Eating Healthy - The Fuel for Exercise
Exercise - the key to building muscle.
Bodybuilding.com

    Your diet - what you eat and drink - can significantly impact health and exercise performance. If you are an active individual, you need to make sure you consume enough energy to maintain a healthy body weight for your level of activity. Most activities use a combination of fat and carbohydrate as energy sources. How hard and how long you work out, your level of fitness and your diet will affect the type of fuel your body uses. For short-term, high-intensity activities like sprinting, athletes rely mostly on carbohydrate for energy. During low-intensity exercises like walking, the body uses more fat for energy.


    Athletes need to eat about 1,800 calories a day to get the vitamins and minerals they need for good health and optimal performance. Since most athletes eat more than this amount, vitamin and mineral supplements are needed only in special situations. Athletes who follow vegetarian diets or who avoid an entire group of foods (for example, never drink milk) may need a supplement to make up for the vitamins and minerals not being supplied by food.

   A multivitamin-mineral pill that supplies 100% of the Recommended Dietary Allowance (RDA) will provide the nutrients needed. An athlete who frequently cuts back on calories, especially below the 1,800 calorie level, is not only at risk for inadequate vitamin and mineral intake, but also may not be getting enough carbohydrate. Since vitamins and minerals do not provide energy, they cannot replace the energy provided by carbohydrates.

    Active individuals need more carbohydrate and protein than sedentary individuals, and should not restrict fat intake too severely. Keeping well-hydrated and replacing fluids lost during exercise is also a key part of feeling good and performing at your best. Before beginning a weight loss diet, an active individual needs to identify what constitutes a realistic healthy body weight for his/her activity level. This decision should be made based on past dieting experiences, type of activity engaged in, the social setting around work and home, genetics (family size and shape), health risk factors, and psychological issues.

    A healthy weight is one that can be realistically maintained, allows for positive advances in exercise performance, minimizes the risk of injury or illness, is consistent with long-term good health, and reduces the risk factors for chronic disease.

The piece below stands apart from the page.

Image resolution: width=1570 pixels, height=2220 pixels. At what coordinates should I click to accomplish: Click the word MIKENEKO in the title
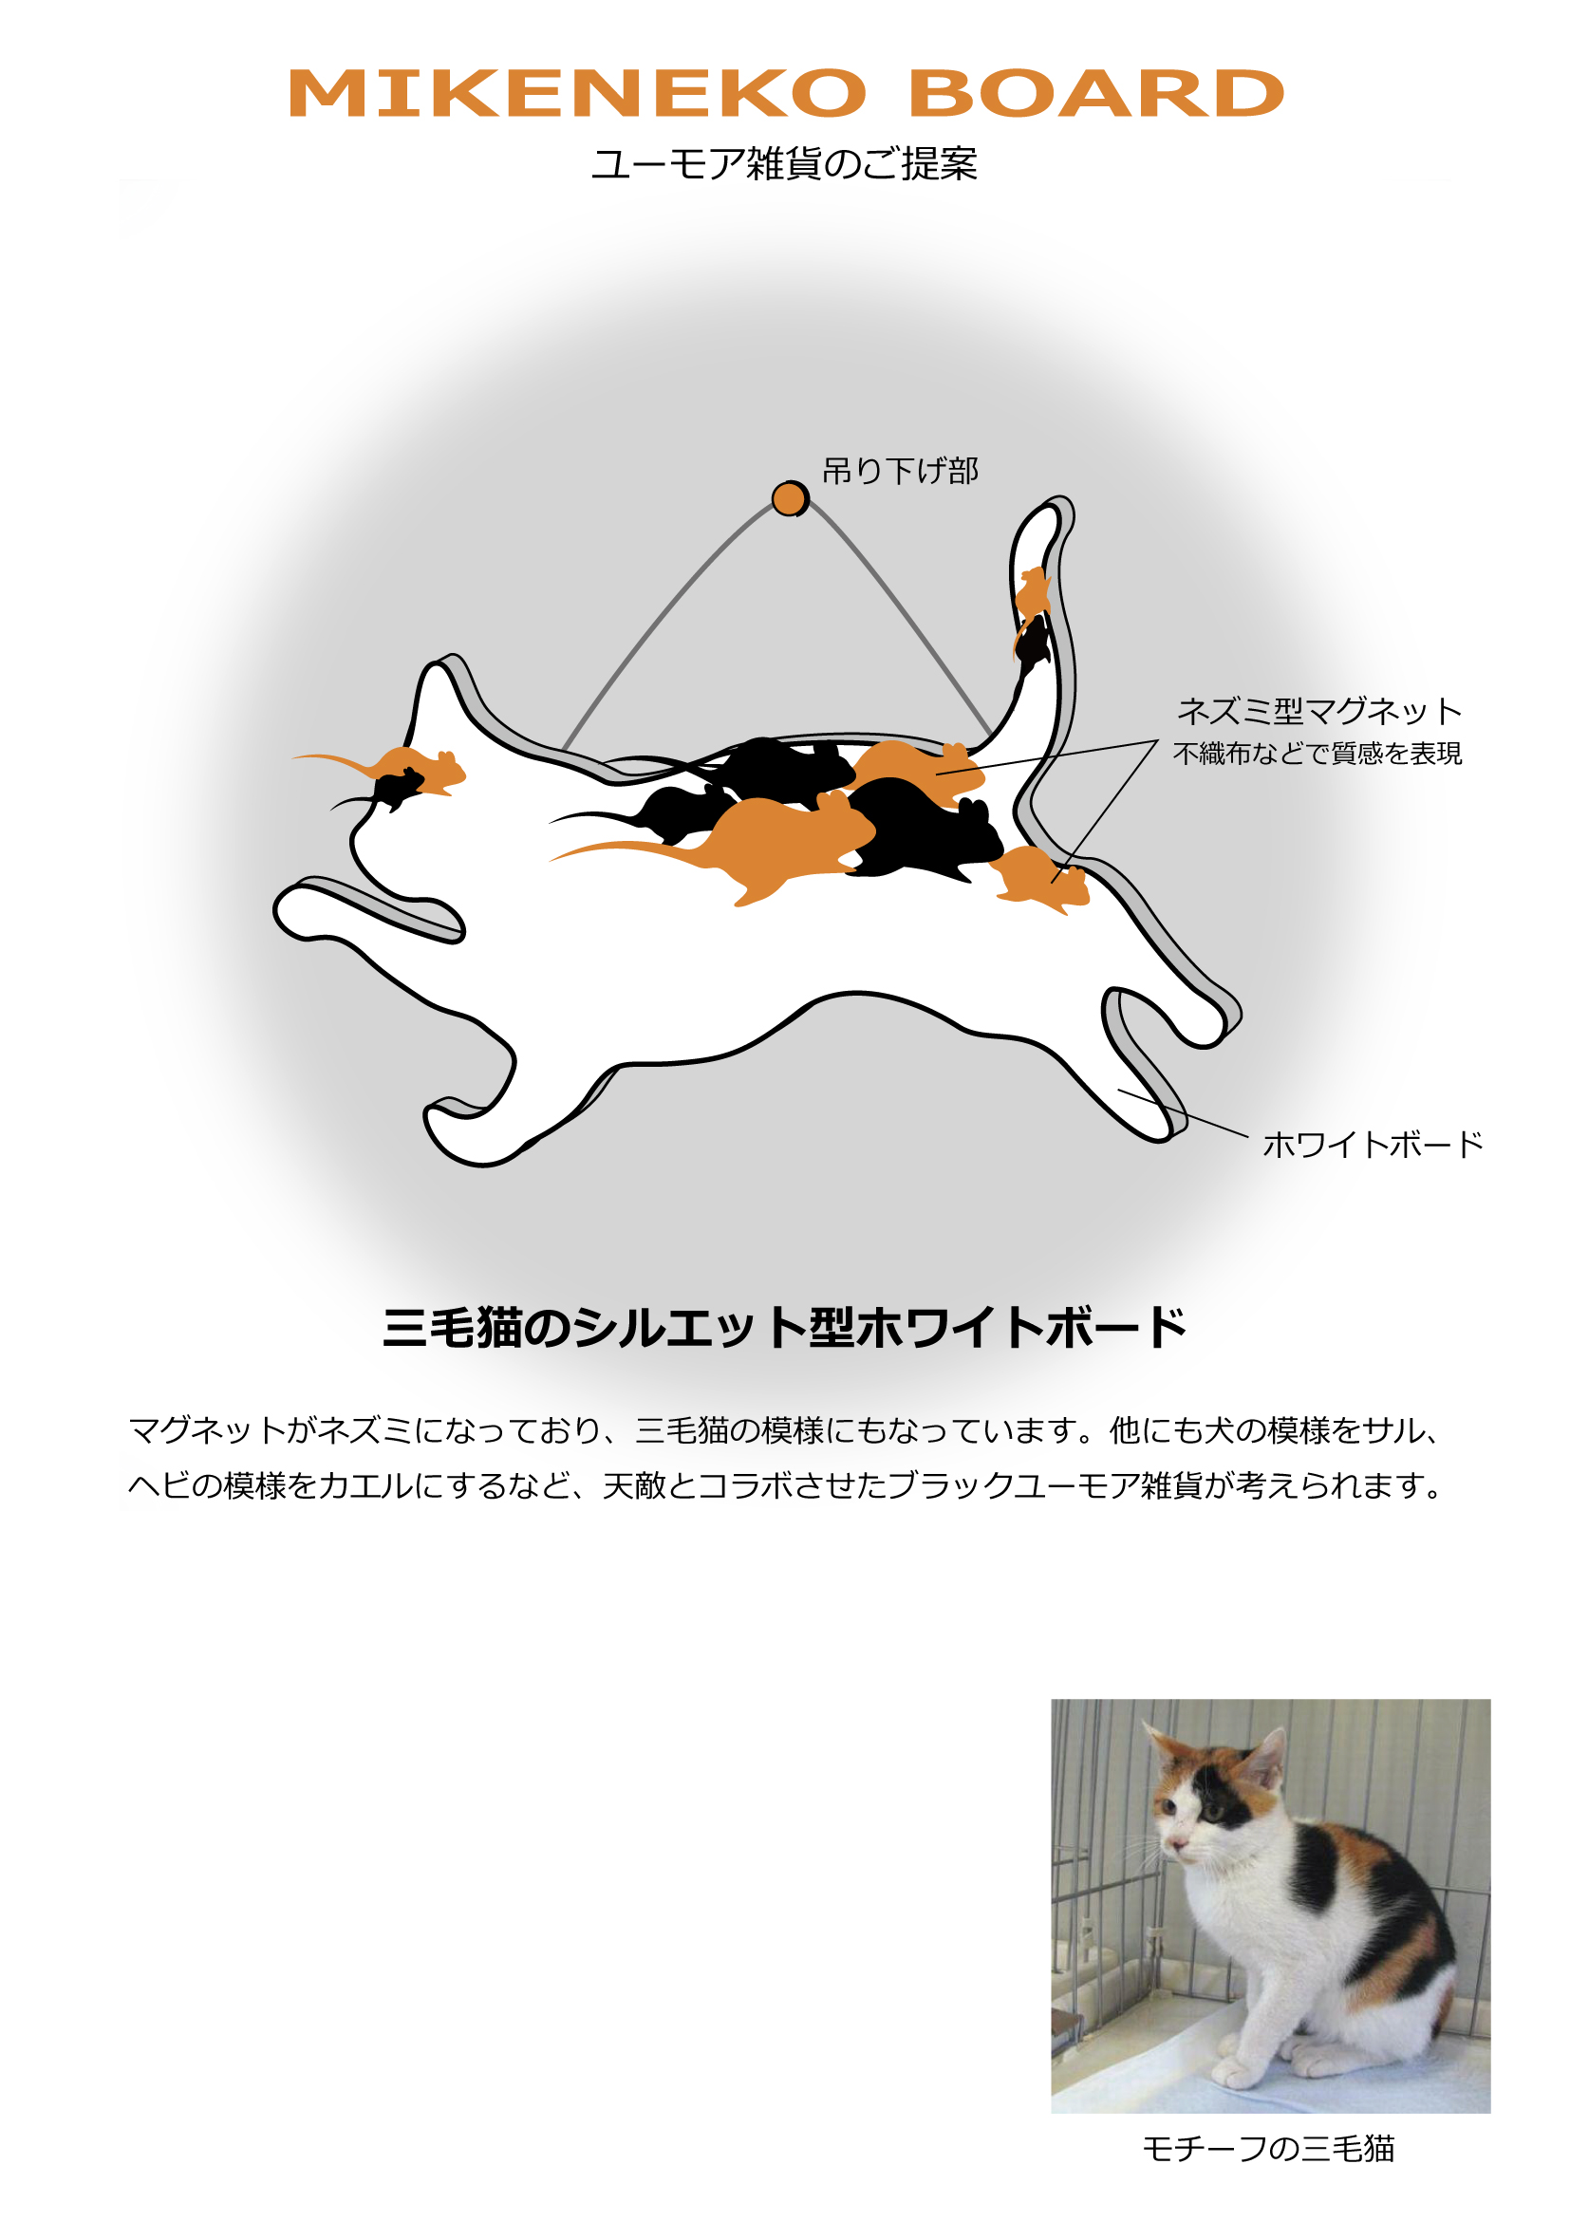[577, 94]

     Maintaining fluid and electrolyte balance means that active individuals need to replace the water and electrolytes lost in sweat. This requires that active individuals, regardless of age, get plenty of water before exercise, drink fluids throughout exercise, and drink some more after exercising.

     A good first goal of any active individual is to maintain adequate energy intake to assure that a healthy body weight is maintained. Although this seems like a simple task, there are many active individuals who find this difficult. For these individuals, a dietary plan that assures meals and snacks are not skipped will improve energy intake and help maintain weight. Finally, energy needs typically decrease with age, so even if activity levels do not change, the amount of energy required to maintain body weight will decrease. For this reason, body weight typically increases with age, even if activity levels remain constant.

     When you eat is also important. Eating sensibly before exercise assures that there is enough energy to fuel your exercise. Eating after exercise will help refuel your body. We know that being well fed before exercise can improve performance, and that the post-exercise meal helps replace muscle glycogen and repair muscle tissue damage.

Depending on the sport, eating or using a sport drink during exercise can also improve performance and delay time to fatigue. Active individuals, who exercise more than once per day, may need to time eating around exercise, use sport drinks during exercise, and make sure you don't skip too many meals. Eating healthy is crucial to fueling your body for exercise. Are you ready to start shedding those extra pounds? The quickest way to lose weight - and keep it off - is with daily exercise and healthy eating!

If you are on your way to getting rid of fat and getting in shape fast - make sure you give your body enough of the proper nutrients. Eating healthy means making some simple choices. Skip the fast food and make your own healthy snacks. Try six smaller meals rather than three big ones.



Exercise, eat right, and get rid of fat

Before you start any exercise or diet program you may want to visit with your doctor first. If you have a chronic health problem, such as obesity, diabetes, heart disease, or high blood pressure, ask your health care provider about what type and amount of physical activity is right for you.



Eat Healthy, Exercise and start getting rid of fat!